Q:無期懲役と言いますが、実際はどのくらい刑務所に入っている例が多いのでしょうか?

A:無期懲役は、今年7月の英国人女性殺害事件の千葉地裁判決で言い渡されたことでも話題になりました。しかし実態は詳しく知られておらず、インターネットの書き込みでも「10年ぐらいで仮釈放される」との誤解もいまだに見受けられます。

日本では死刑の次に重い刑罰だと刑法で定められています。この無期とは「期限を定めない」という意味なので、必ずしも「永遠に」という意味ではありません。

この点で、仮釈放のない終身刑と違います。
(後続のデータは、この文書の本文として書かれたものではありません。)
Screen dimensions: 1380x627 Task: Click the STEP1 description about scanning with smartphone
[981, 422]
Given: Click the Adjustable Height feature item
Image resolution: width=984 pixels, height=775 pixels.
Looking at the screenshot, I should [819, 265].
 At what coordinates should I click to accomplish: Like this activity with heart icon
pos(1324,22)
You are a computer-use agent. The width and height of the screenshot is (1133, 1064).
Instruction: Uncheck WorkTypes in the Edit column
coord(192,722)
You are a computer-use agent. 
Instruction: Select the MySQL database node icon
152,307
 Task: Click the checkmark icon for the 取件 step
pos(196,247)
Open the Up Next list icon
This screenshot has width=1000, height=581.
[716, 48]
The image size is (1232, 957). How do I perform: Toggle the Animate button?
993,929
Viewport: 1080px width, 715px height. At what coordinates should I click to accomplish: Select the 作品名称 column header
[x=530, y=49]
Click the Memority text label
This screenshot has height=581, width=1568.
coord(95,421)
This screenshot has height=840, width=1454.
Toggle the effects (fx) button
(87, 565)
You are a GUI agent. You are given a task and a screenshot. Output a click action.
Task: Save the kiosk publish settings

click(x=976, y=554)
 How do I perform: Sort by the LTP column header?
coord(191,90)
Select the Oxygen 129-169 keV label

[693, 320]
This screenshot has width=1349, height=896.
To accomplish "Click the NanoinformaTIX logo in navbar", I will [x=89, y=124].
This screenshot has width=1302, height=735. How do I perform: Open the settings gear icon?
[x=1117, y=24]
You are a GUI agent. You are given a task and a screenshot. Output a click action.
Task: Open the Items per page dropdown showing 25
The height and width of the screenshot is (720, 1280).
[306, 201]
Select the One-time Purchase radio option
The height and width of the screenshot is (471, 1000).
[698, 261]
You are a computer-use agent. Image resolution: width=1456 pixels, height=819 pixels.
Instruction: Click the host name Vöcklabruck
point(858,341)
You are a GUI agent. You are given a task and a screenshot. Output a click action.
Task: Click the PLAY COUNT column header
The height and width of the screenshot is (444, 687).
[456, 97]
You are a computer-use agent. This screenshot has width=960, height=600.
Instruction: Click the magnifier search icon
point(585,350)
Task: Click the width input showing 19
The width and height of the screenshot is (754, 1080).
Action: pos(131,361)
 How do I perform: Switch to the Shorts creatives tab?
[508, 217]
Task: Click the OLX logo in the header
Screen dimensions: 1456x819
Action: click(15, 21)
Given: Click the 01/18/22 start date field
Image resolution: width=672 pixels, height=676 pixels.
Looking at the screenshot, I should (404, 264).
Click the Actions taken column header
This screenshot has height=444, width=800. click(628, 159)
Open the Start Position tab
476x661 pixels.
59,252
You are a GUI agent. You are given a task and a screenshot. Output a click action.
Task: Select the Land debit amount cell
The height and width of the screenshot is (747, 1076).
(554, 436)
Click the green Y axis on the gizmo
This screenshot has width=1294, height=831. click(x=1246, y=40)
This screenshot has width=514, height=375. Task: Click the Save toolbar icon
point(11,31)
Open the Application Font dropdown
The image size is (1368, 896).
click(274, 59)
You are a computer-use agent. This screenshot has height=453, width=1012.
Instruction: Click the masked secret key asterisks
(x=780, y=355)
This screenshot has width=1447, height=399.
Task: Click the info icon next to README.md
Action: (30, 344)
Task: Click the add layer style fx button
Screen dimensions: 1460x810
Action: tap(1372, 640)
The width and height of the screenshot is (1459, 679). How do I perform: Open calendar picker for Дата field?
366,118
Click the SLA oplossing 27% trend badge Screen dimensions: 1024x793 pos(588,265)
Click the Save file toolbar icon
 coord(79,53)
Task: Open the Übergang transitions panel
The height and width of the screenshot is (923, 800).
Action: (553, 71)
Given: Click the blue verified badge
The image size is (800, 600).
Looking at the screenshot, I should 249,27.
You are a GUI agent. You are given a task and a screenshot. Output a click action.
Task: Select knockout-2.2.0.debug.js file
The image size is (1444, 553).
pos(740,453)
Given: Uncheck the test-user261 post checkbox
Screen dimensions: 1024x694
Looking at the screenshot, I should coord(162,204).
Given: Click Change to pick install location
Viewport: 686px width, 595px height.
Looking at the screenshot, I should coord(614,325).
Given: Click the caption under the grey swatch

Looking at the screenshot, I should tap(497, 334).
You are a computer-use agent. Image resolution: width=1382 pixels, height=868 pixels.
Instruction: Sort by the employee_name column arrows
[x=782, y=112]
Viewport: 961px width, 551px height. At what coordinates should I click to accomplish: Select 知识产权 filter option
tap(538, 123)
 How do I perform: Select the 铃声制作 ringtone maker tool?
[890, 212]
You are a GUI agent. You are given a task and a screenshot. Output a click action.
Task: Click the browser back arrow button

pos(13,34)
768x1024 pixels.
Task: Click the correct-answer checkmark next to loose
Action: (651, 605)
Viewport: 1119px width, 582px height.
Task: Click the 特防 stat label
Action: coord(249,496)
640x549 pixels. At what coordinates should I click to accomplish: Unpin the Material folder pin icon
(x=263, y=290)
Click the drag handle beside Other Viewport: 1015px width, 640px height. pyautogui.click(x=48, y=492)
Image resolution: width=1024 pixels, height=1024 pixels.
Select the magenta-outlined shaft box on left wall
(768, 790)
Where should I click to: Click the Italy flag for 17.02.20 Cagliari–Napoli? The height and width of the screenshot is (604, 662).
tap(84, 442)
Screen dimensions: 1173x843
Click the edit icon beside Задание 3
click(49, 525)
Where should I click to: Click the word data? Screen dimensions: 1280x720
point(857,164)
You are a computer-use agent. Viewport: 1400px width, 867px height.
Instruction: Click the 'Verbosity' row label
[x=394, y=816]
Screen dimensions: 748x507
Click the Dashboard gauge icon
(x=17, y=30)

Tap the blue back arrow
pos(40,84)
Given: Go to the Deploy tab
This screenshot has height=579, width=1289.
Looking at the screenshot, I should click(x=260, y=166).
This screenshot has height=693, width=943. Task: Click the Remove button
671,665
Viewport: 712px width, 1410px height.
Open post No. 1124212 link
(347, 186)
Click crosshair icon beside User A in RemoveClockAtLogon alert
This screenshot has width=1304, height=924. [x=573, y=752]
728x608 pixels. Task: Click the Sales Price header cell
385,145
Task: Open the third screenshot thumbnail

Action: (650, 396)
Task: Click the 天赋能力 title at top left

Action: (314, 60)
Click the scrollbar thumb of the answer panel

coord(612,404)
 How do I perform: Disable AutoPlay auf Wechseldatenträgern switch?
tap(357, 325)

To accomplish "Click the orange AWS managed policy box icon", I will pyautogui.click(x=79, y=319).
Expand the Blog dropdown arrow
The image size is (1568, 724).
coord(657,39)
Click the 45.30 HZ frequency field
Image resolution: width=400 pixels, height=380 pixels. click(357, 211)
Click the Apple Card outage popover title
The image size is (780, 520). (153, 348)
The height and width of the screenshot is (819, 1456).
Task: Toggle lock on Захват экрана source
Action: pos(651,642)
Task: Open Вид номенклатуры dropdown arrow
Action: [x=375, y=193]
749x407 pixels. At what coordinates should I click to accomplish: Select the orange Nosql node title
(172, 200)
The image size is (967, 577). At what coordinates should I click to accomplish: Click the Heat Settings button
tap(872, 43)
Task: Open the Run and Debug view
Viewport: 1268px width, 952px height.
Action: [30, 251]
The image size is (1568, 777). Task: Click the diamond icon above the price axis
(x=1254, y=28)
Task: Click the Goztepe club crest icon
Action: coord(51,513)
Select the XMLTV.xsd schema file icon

ただし、無期懲役で仮釈放を認めてもらうには条件があります。

(1)刑務所に入って10年たった
(2)悔悟の気持ちがある
(3)更生の意欲がある
(4)再犯の恐れがない
(5)社会感情が仮釈放を許す― のすべてを満たす必要があります。仮に出所しても保護観察が付き、行動には制限が加わります。

法務省の統計によると、無期懲役囚は2010年末時点で1796人います。10年中に仮釈放されたのは7人で、入所期間は平均で35年3カ月でした。

それ以前では、06年の3人が25年1カ月、07年の1人が31年10カ月、08年の4人が28年10カ月、09年の6人が30年2カ月でした。仮釈放を認められずに刑務所で一生を終える受刑者もいます。

死刑と無期懲役では差が大き過ぎるとの指摘もあります。09年5月に始まった裁判員制度で市民から選ばれた裁判員が死刑判決に関わることになりました。実際に「死刑か無期か」で苦悩する裁判員も多いようです。

そこで登場するのが終身刑です。終身刑は仮釈放が認められないので、死ぬまで刑務所にいることになります。08年には終身刑を創ろうとする超党派の議員連盟が発足しましたが、法案提出には至っていません。

内閣府の世論調査では死刑存続を支持する人が大多数を占めていますが、国際社会では死刑を廃止する国が増えています。終身刑にも「死ぬまで刑務所にいる方が死刑より残酷だ」などの反論があります。